The suspect sought to have the evidence from the pen register suppressed because it was obtained without a warrant. But the Court decided that when the suspect used his phone, he “voluntarily conveyed numerical information to the telephone company and ‘exposed’ that information to its equipment in the ordinary course of business. In so doing, the petitioner assumed the risk that the company would reveal to police the numbers he dialed.”
Shaking the family tree
The controversy over DNA privacy surfaced again last year when FamilyTreeDNA, a DNA testing lab, announced it had agreed to share DNA data with the FBI. The company struck a deal with the law enforcement agency in 2018 to let it review its bank of DNA samples to identify suspects in unsolved violent crimes.
FamilyTreeDNA noted that the FBI receives no special access to its database and can only view DNA profiles within its system that have similar genetic profiles. Agents log on as any other user would. FBI investigators upload the DNA of an individual and then look for matches in the database.
To prevent the FBI from accessing their DNA, FamilyTreeDNA users were advised that they could reverse the “matching” option on their account setting. With that option disabled, the FBI cannot view their genetic information, but neither can potentially unknown relatives, which is the point of registering with the company.
Two other major DNA testing firms, Ancestry.com and 23andMe, both require a warrant or a subpoena before they permit law enforcement access to their databases.
GEDMatch, the DNA database used in the Golden State Killer case, changed its policies in 2018 in order to make its database less accessible to law enforcement. Users must now click on an option that allows police to review their DNA. According to the company, 200,000 users out of 1.3 million have agreed to make their profiles accessible to law enforcement. However, in November 2019, a judge in Florida issued a warrant that permitted police to override users’ privacy settings, allowing them to search GEDMatch’s entire database.
Should laws be changed?
As the popularity of ancestry testing grows, questions over how much access law enforcement should have will continue.
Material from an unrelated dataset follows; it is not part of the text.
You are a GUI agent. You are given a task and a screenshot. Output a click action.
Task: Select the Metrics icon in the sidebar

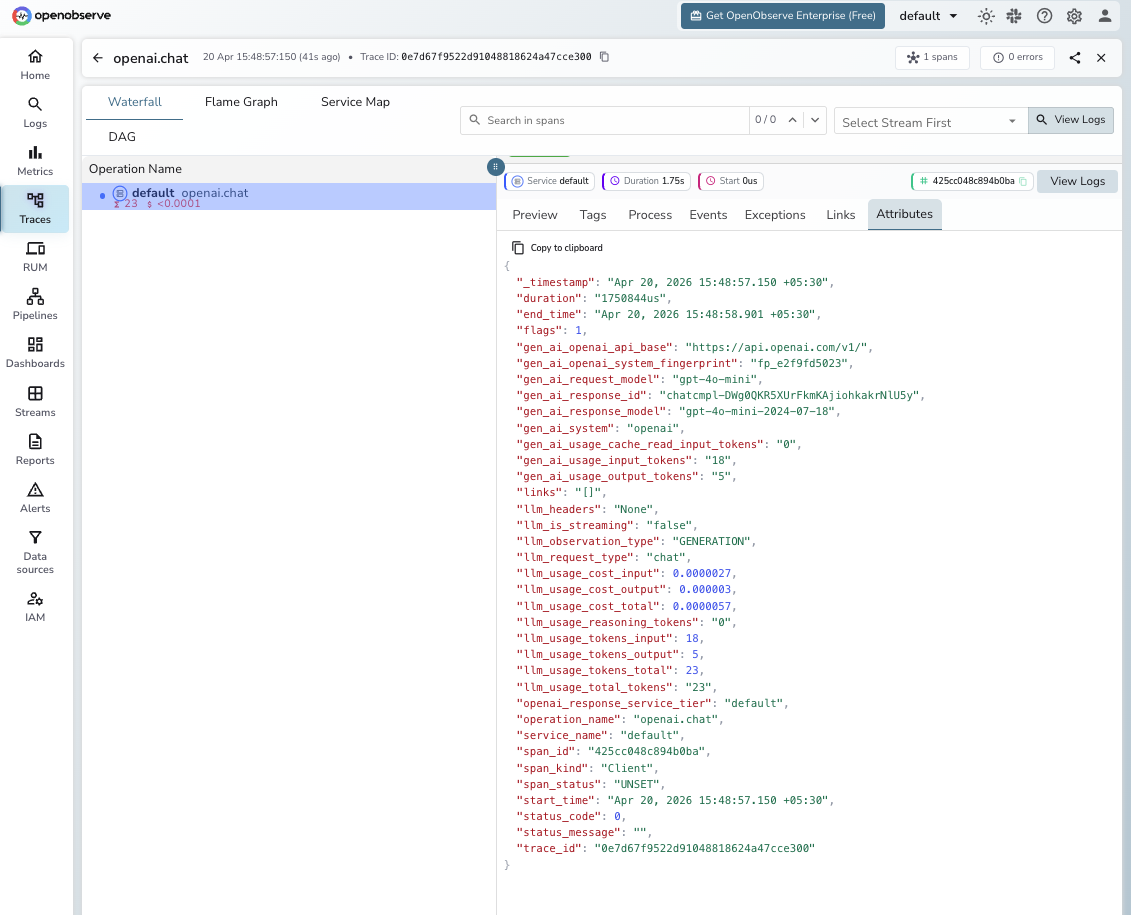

“Blockbuster investigations, as gratifying as they are, shouldn’t obscure the very real dangers of government access to sensitive information,” wrote ACLU attorney Vera Eidelman in a Washington Post op-ed. “Our legal system should also recognize that just because information isn’t secret doesn’t mean that people don’t have an interest in controlling who can see it.”
The government could pass laws that restrict access to DNA websites, but Professor Maclin doesn’t foresee that happening.
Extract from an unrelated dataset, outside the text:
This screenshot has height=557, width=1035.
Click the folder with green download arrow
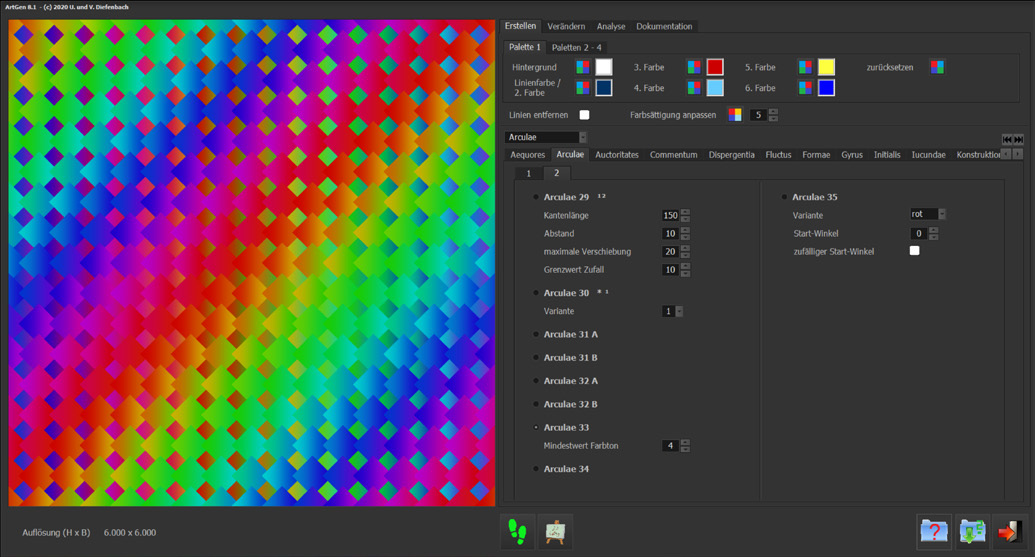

“Why would the government pass a law like that? Many of these crimes would not be solved except for the fact that someone turned in their DNA and they [the police] got familial matches,” Professor Maclin says.
Discussion Questions
- What do you think about law enforcement using genetic genealogy to solve cases?
- Should the technique of genetic genealogy be used in more types of cases, not just limited to violent crimes? Why or why not?
- There were arguments made in the article for protecting privacy and also about the importance of solving cold cases. List the arguments for each. Which argument would you give more weight to and why?
- What do you think of all relatives in a family tree—current and future—losing constitutional protections of privacy because one family member submitted their DNA into a registry?
Glossary Words
count: an offense.
genetic genealogy: the use of genetic testing to infer biological relationships between individuals.
probable cause: a reasonable belief in certain facts.
subpoena: a written command to appear before a court to give testimony.
suppress: to exclude evidence from a criminal proceeding.
warrant: a written document from a judge authorizing anything from a search to an arrest to the obligation to pay a fine.